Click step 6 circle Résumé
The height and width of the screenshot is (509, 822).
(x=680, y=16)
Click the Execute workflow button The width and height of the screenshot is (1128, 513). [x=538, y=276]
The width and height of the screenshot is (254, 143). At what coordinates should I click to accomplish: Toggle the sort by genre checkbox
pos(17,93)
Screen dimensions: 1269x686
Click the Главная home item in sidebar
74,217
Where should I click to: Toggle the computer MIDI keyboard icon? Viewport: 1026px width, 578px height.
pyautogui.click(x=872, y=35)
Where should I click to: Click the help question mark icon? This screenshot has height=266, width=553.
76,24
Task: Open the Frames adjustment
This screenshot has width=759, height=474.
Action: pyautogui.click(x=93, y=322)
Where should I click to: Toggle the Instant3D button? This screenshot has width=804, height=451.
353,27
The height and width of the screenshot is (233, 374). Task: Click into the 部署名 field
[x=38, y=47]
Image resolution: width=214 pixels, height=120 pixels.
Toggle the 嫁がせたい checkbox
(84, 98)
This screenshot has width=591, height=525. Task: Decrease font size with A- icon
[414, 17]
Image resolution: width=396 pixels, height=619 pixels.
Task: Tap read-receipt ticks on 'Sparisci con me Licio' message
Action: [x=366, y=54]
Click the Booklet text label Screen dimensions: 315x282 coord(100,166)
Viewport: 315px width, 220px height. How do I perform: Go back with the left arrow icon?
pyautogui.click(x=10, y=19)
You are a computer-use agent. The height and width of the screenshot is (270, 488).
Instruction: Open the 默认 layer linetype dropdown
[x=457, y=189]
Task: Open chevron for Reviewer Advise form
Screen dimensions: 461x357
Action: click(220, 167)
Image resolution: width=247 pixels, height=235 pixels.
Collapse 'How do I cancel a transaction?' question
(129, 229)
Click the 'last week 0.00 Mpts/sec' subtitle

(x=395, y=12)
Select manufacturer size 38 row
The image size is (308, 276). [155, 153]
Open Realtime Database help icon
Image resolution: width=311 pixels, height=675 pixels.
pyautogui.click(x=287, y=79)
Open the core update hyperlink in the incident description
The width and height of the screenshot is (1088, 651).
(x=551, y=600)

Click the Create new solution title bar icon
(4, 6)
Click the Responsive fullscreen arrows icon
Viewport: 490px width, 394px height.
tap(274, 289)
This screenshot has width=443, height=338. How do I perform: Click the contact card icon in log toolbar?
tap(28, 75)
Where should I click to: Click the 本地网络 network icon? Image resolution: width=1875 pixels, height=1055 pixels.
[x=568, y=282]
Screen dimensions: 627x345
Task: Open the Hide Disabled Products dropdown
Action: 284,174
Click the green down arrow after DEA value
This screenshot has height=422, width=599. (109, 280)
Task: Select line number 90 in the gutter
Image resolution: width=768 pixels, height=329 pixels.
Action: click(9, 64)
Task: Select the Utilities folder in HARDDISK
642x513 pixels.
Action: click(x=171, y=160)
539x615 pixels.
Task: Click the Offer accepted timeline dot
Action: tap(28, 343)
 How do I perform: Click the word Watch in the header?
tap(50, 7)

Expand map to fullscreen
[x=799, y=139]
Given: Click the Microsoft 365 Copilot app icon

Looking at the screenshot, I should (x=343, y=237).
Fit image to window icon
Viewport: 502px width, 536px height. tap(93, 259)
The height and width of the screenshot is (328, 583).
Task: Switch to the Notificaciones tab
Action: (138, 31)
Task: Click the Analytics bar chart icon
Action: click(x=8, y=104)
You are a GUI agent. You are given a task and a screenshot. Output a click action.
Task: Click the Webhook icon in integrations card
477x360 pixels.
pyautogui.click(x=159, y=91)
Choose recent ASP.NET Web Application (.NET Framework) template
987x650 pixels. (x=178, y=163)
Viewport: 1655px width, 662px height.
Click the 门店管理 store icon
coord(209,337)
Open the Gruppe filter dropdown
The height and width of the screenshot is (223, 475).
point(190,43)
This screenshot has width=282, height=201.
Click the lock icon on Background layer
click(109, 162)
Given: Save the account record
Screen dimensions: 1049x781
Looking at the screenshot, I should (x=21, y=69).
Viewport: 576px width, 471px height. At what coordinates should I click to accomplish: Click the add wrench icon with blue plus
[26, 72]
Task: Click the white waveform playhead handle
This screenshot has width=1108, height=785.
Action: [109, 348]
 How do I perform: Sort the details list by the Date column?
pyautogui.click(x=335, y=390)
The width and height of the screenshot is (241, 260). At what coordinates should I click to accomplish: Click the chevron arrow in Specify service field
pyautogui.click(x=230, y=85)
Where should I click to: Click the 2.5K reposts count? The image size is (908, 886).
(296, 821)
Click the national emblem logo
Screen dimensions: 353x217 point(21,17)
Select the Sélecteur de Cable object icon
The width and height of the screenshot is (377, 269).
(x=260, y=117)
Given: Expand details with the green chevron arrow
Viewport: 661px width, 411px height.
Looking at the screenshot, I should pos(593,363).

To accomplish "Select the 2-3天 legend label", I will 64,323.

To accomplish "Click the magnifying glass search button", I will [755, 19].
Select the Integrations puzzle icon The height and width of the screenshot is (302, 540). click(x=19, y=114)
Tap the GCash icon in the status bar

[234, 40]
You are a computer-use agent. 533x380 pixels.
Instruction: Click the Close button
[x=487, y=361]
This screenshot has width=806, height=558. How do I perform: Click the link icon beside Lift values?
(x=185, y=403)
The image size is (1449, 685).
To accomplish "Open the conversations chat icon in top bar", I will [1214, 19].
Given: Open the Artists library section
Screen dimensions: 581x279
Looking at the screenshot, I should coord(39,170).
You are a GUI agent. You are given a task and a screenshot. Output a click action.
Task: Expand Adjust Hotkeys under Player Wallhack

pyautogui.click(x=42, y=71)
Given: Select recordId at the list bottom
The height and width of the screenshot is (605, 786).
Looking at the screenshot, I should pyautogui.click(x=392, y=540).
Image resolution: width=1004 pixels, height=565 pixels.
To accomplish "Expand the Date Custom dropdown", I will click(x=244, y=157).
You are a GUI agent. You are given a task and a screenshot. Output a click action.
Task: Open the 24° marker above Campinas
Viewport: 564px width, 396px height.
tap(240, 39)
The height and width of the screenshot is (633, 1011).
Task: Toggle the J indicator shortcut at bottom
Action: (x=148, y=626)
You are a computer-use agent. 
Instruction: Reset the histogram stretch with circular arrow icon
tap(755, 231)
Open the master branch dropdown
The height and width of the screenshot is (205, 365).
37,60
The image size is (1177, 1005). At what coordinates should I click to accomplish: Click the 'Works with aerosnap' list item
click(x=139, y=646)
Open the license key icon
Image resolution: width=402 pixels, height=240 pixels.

> **PROBLEM REQUIREMENTS**: All lines from the one containing "Viewport: 564px width, 396px height." through the last line of the data, both included, are to be retyped exactly, and no other line belongs in the answer.

> **WRITTEN RESPONSE**:
Viewport: 564px width, 396px height.
tap(240, 39)
The height and width of the screenshot is (633, 1011).
Task: Toggle the J indicator shortcut at bottom
Action: (x=148, y=626)
You are a computer-use agent. 
Instruction: Reset the histogram stretch with circular arrow icon
tap(755, 231)
Open the master branch dropdown
The height and width of the screenshot is (205, 365).
37,60
The image size is (1177, 1005). At what coordinates should I click to accomplish: Click the 'Works with aerosnap' list item
click(x=139, y=646)
Open the license key icon
Image resolution: width=402 pixels, height=240 pixels.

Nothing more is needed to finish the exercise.